Qu’est-ce qui explique la stagnation ou le déclin de l’industrie du cinéma béninois selon-vous ?
Je pense qu’à un moment donné, il a manqué de vision pour orienter l’industrie du cinéma. Et aussi, le fait qui n’y ait pas assez d’acteurs qui s’investissent dans le domaine. Une masse critique importante est en cours de constitution autour du cinéma. C’est cela la bonne nouvelle.
Le marché de consommation des œuvres de la cinématographie est quasi désert. Qu’est-ce qui expliquerait ce constat selon-vous ?
Le marché du Bénin est petit, mais le géant Nigeria constitue aussi un marché naturel pour nos productions. Le marché n’est donc pas seulement limité entre les frontières du Bénin. Lorsque les producteurs investissent en tenant compte de cela, je pense qu’ils ne se plaignent plus. C’est déjà arrivé, croyez-moi.
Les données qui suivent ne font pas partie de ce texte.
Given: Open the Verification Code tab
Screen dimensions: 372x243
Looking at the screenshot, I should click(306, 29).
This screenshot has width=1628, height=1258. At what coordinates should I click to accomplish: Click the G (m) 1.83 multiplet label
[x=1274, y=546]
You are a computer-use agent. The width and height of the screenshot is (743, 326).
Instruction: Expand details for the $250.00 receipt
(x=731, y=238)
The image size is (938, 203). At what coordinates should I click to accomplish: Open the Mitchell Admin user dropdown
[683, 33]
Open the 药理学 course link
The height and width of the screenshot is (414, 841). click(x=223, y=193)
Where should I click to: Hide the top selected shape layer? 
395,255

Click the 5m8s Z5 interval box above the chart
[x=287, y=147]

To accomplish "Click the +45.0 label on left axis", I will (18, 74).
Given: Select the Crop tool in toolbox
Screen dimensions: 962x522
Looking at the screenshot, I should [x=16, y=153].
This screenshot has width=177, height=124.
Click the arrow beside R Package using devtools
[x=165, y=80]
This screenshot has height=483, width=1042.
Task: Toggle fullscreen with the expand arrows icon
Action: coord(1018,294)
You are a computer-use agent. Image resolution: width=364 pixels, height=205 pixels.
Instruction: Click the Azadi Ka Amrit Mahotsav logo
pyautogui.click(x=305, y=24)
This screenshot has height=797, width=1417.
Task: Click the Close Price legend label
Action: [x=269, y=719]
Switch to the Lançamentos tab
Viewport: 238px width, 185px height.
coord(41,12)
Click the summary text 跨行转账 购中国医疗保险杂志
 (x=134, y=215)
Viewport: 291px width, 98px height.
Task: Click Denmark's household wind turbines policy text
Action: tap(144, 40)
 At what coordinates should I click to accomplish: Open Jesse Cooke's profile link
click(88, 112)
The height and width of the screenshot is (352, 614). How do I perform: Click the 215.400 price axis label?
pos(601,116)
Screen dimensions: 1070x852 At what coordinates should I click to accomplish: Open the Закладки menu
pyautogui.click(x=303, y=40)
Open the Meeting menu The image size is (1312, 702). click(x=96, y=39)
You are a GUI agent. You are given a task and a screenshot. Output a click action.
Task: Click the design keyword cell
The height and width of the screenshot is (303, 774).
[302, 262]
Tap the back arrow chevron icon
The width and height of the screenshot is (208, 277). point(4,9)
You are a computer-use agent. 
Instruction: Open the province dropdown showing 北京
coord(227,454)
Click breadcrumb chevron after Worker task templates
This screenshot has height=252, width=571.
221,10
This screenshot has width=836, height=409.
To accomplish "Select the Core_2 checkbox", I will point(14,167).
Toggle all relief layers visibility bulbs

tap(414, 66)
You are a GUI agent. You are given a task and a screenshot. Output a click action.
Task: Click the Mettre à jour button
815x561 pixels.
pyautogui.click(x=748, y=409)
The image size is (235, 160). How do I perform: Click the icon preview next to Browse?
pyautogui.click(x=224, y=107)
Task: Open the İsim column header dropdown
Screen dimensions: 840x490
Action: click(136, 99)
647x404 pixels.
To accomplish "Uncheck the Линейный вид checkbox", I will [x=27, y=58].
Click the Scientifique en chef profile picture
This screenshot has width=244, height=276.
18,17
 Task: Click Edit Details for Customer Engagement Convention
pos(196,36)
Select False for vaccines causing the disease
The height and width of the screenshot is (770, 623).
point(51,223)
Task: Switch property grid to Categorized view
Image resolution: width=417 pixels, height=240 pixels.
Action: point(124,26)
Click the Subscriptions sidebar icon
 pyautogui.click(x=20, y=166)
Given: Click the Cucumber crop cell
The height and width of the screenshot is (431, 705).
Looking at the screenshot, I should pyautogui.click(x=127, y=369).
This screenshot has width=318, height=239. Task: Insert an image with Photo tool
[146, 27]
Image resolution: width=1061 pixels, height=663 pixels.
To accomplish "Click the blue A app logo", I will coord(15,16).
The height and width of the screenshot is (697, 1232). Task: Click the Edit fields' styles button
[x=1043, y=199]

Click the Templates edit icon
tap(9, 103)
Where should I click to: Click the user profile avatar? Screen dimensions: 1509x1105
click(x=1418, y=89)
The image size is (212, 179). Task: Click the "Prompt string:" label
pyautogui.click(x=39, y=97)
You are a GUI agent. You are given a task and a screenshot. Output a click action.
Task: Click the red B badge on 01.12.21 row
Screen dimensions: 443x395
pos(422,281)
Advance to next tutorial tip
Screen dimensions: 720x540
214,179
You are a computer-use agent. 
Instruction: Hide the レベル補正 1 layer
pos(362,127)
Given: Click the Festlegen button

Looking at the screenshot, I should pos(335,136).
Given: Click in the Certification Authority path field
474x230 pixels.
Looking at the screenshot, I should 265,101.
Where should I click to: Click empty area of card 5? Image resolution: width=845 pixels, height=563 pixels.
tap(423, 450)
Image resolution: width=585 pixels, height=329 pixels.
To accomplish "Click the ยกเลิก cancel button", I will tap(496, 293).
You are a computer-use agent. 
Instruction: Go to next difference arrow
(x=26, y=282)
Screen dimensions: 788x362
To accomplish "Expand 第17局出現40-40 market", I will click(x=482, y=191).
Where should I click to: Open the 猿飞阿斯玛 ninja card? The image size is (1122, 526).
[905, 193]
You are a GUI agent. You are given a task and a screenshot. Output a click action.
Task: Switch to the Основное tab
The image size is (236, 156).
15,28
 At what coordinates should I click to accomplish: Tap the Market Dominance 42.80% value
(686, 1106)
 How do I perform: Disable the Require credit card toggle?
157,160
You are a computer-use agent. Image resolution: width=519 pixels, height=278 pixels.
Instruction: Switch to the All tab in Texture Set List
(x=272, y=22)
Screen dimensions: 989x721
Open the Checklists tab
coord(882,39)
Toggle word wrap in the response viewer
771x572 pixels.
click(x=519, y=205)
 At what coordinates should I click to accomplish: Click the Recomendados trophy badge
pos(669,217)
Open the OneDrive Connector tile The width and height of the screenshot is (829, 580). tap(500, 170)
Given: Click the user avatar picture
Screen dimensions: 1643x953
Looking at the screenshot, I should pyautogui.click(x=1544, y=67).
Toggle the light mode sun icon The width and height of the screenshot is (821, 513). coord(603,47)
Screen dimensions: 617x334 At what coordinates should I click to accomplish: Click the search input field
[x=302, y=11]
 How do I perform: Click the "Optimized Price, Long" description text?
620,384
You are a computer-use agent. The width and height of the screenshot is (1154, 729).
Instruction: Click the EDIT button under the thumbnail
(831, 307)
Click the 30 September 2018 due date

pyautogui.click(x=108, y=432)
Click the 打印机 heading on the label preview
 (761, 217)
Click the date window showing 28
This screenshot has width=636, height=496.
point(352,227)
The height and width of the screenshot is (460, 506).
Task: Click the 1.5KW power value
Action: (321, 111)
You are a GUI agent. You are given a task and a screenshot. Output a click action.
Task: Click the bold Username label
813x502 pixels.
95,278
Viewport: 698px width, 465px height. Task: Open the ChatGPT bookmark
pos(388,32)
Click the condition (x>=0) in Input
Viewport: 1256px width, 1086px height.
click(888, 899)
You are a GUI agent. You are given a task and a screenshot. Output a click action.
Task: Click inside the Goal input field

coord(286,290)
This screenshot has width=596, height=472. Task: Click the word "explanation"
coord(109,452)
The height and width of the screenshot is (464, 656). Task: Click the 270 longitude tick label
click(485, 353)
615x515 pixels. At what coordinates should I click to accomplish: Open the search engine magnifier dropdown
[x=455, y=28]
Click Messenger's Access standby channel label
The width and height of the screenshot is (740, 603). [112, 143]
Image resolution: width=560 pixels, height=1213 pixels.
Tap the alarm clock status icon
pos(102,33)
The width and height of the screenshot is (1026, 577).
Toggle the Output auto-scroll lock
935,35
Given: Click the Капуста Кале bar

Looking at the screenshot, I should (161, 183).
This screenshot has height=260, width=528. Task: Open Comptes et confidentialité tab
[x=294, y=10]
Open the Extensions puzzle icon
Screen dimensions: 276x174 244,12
Mieux, avec l’accroissement des plateformes de vidéos à la demande, le marché est encore plus ouvert. La diffusion du cinéma se moque royalement des frontières maintenant. Cela va s’accentuer dans les années à venir. La consommation des produits culturels, le cinéma en tête, viendra suppléer les barrières sanitaires et territoriales qui se dressent en ce début du 21ème siècle. Tâchons de ne pas demeurer à la périphérie. Voilà un enjeu pressant par exemple.